I get a sense of satisfaction out of recycling. I always collect recyclables separately while I litter  pick and make sure that those drink cans [funny how you get a sixth sense about them being full still] and glass bottles and plastics get to my recycling bin. That alone makes me feel that it is all worthwhile and apart from bad days like the takeaway above the litter is - I think - reduced. In the mean time we work on other strategies to stop it being dropped in the first place.


Sunday 20 October 2013

Goodbye to all that

There is a reason for the dearth of posts and absence from blogging land and it is a four letter word that I may well have given up for good! WORK!
Farewell to my workplace - time to move on!
The focus of my blogs for the next few months will be about making adjustments to a new way of life following a long period of change and then three months learning a new job and heavy commuting.

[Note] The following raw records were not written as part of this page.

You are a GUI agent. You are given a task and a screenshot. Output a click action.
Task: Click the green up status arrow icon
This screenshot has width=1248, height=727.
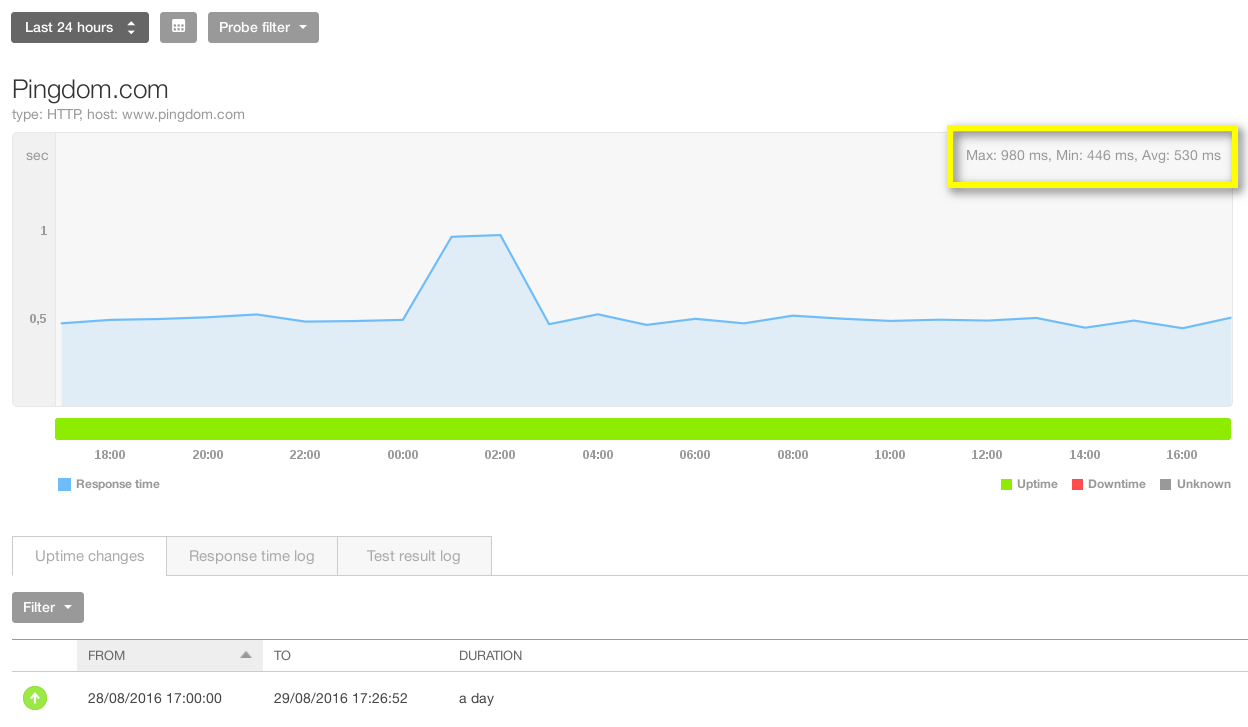point(35,698)
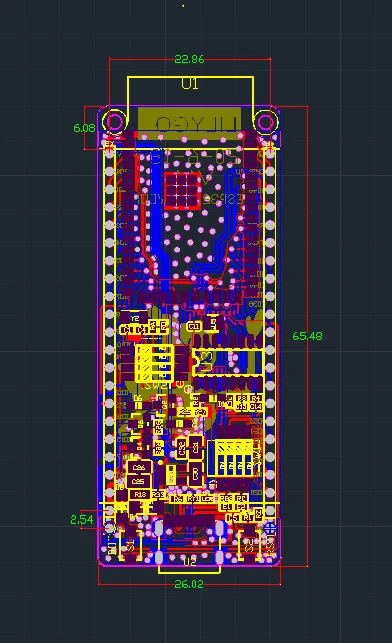Viewport: 392px width, 643px height.
Task: Select the top-right mounting hole
Action: pos(265,122)
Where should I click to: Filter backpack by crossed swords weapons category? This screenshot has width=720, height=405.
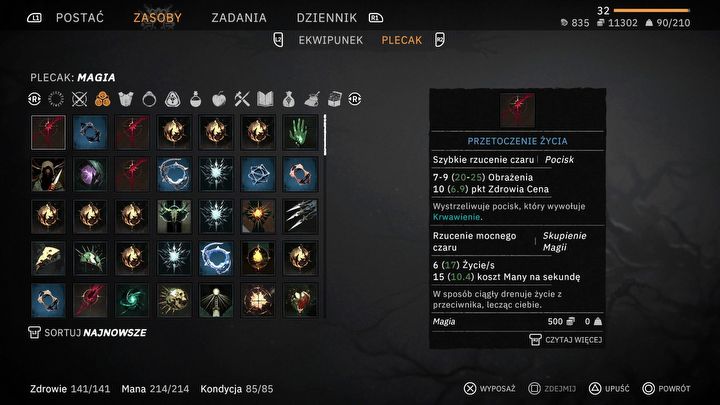[79, 99]
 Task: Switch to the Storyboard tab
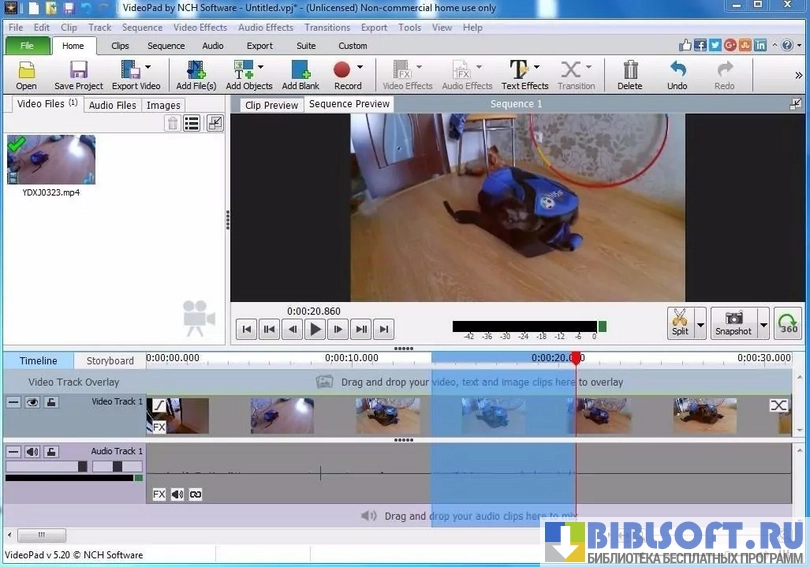[x=110, y=361]
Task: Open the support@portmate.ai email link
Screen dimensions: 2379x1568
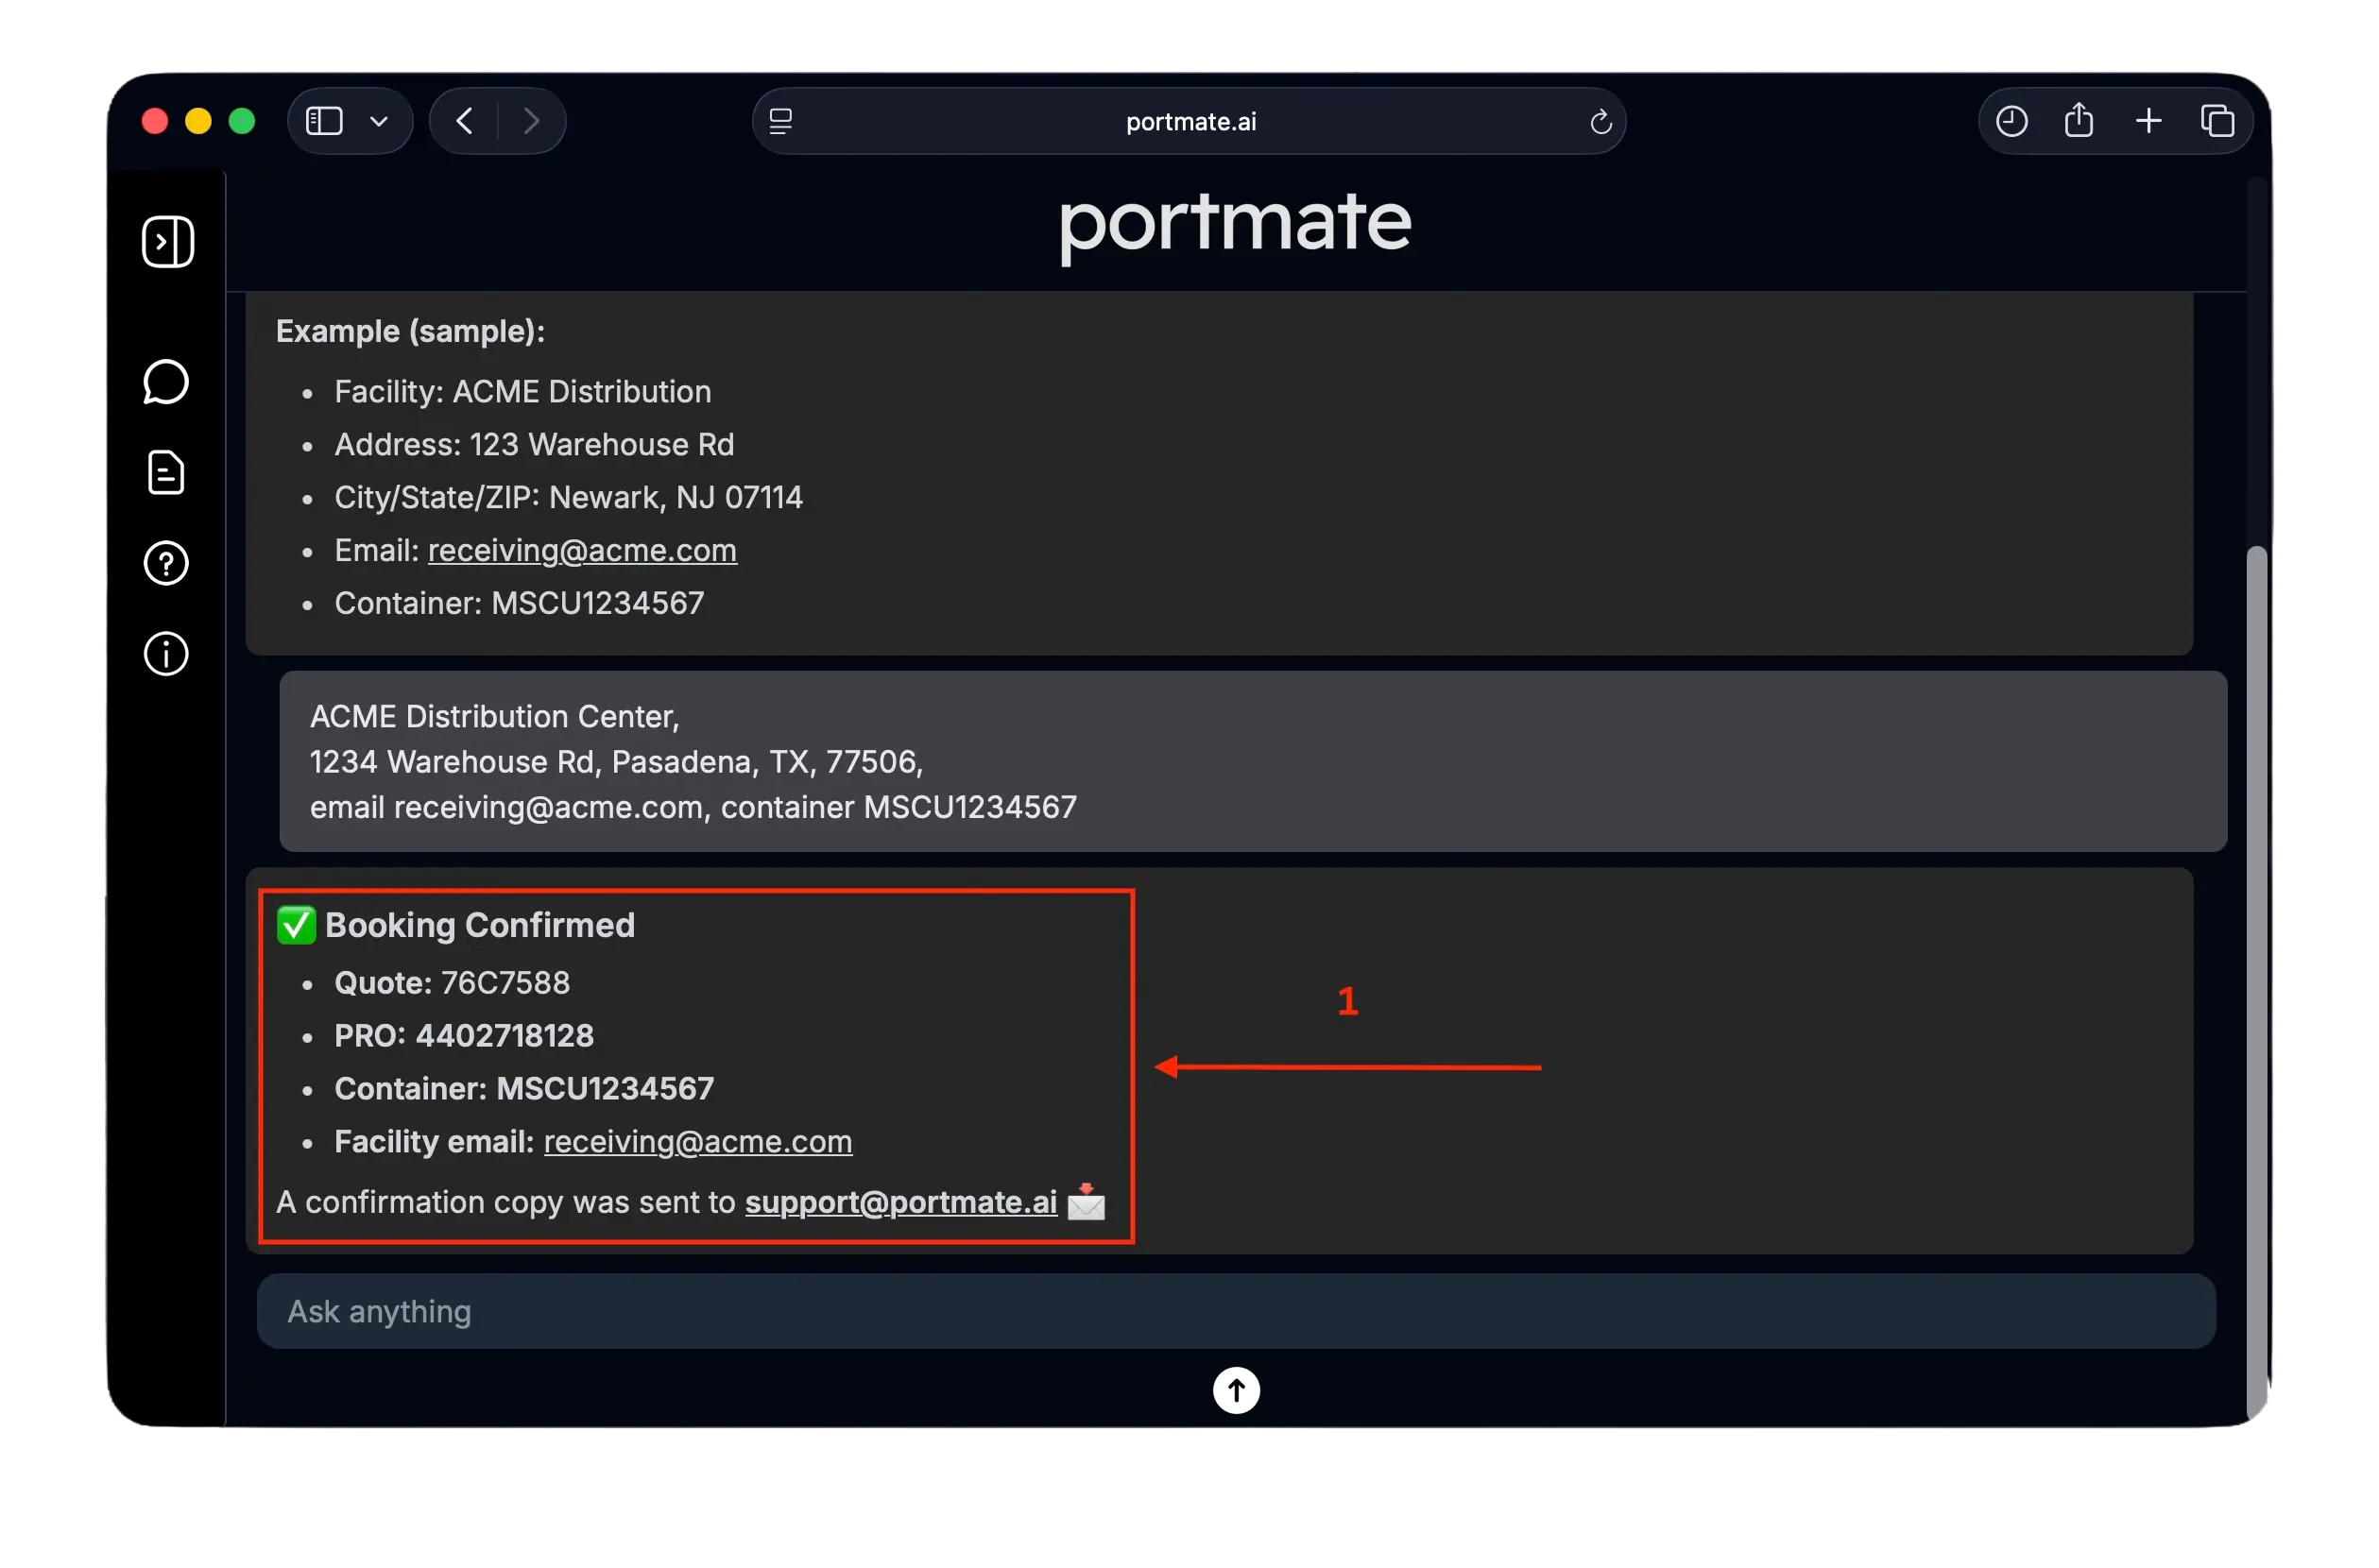Action: coord(901,1202)
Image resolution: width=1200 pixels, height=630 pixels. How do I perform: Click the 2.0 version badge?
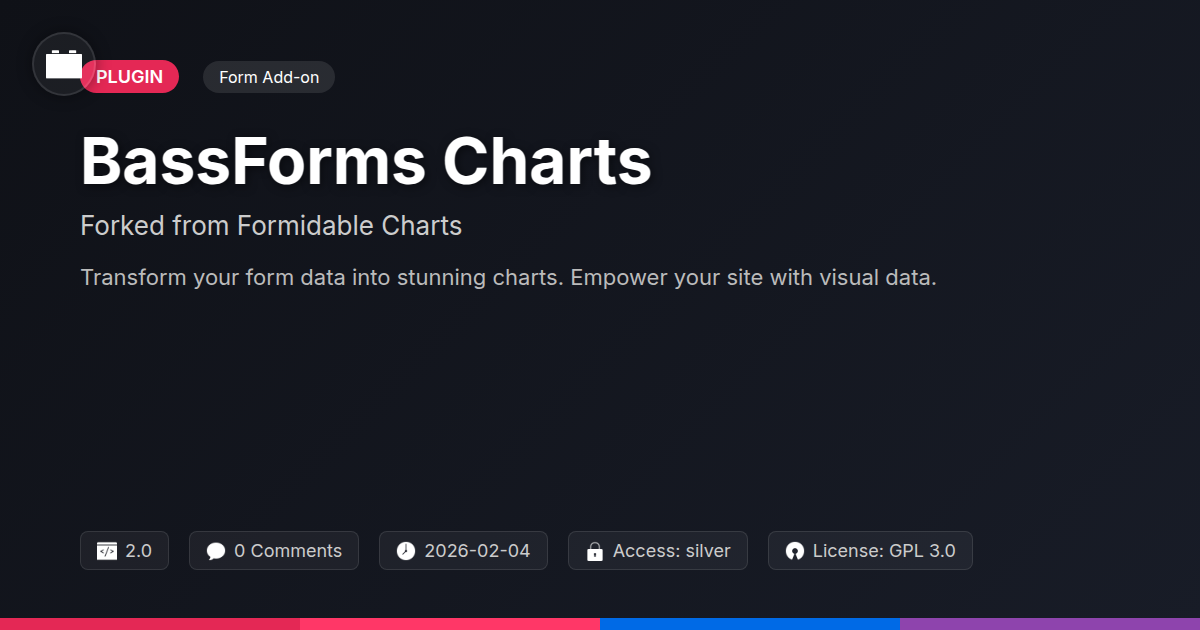point(125,551)
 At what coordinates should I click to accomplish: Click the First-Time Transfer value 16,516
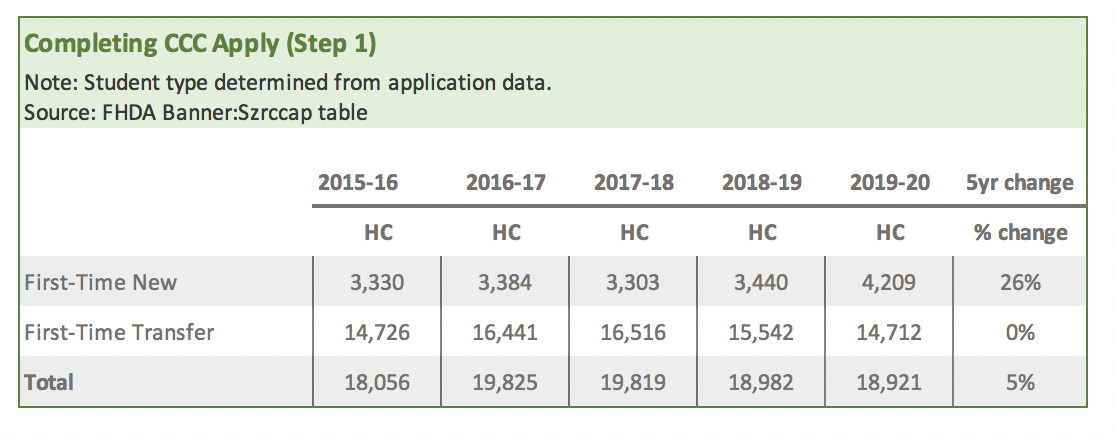634,332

The fateful day of the big decision has come and gone and now here I am keen to enter a new phase in my life.

So will I be able to focus on all the things I have imagined for so many years that I would do as I entered by later years free from the 9-5 drudgery? Will I finally be able to use all the arts and crafts materials taking up a whole cupboard, all the fabric scraps lining my wardrobe waiting for textile projects, read all the books - the big hardbacks no good for the train - that I have collected together over 40 years? Do some serious baking again?

Every time I go for a walk I want to find out more about what I can see about me. Fungi and lichens fascinate me and the fabulous patterns in plants and I love to photograph them.
Common Puffball

I want to sing more than one evening a week and have the time to practice. I want to give more time to my local environment group and perhaps inspire people to bin their litter if nothing else. I want to get more into "guerilla gardening" too.

Then there is family and friends - quality time with family and friends - a grand tour perhaps. We'll see...so this is the plan and I will be watching this space to see how I have been getting on!

Wish me luck...



Tuesday 15 January 2013

There are bag pipes

Having been in that barren blog free land since September I have, today, decided to take up my ..keyboard. Two prompts - a comment on my last blog jogged me and an hour later I found in the pocket of my trousers a piece of paper with eight words on it - Bag pipes. There are some pipers in kilts.

handwritten note
This note goes some way to explaining the sudden drop off in my blogs after 16 months. The note was passed to my Mother in law who was sitting by her bed on a rehab ward in hospital after a fall that fractured her hip and arm. She fell not long after my own Mother had had a nasty bout of pneumonia.

It was not the mobility problems that ensued after the fall, or the problems with dressing or even the delicate dressing and bathroom arrangements that caused the most anguish....it was her hearing. Before the fall she had been very deaf and stubbornly refusing to have any investigations with a view to seeing if there was anything that could be done. This meant that specialist services for deaf people were also not part of the picture too. She had once been told as a girl not to let anyone touch her ear ...yah ..yah and she just turned up the TV a bit louder very week.

But after the fall she went completely deaf. Not even yelling one inch from her ear would get through.  We have resorted to writing everything down. The bonus is that we all know what has been said and she can keep messages with times and dates on them. This message was to tell her that just outside her door two men in full Scottish dress were playing bagpipes - and was it loud. [actually it was excruciating..an acquired taste are bag pipes!] She had no idea. It was then we realised the extent of the problem and when we moved into full message mode. She is just about to start on an investigation 2013 style so let us hope she can get some of it back as she is getting mighty  weary of subtitled TV..even if the neighbours are having a quieter time!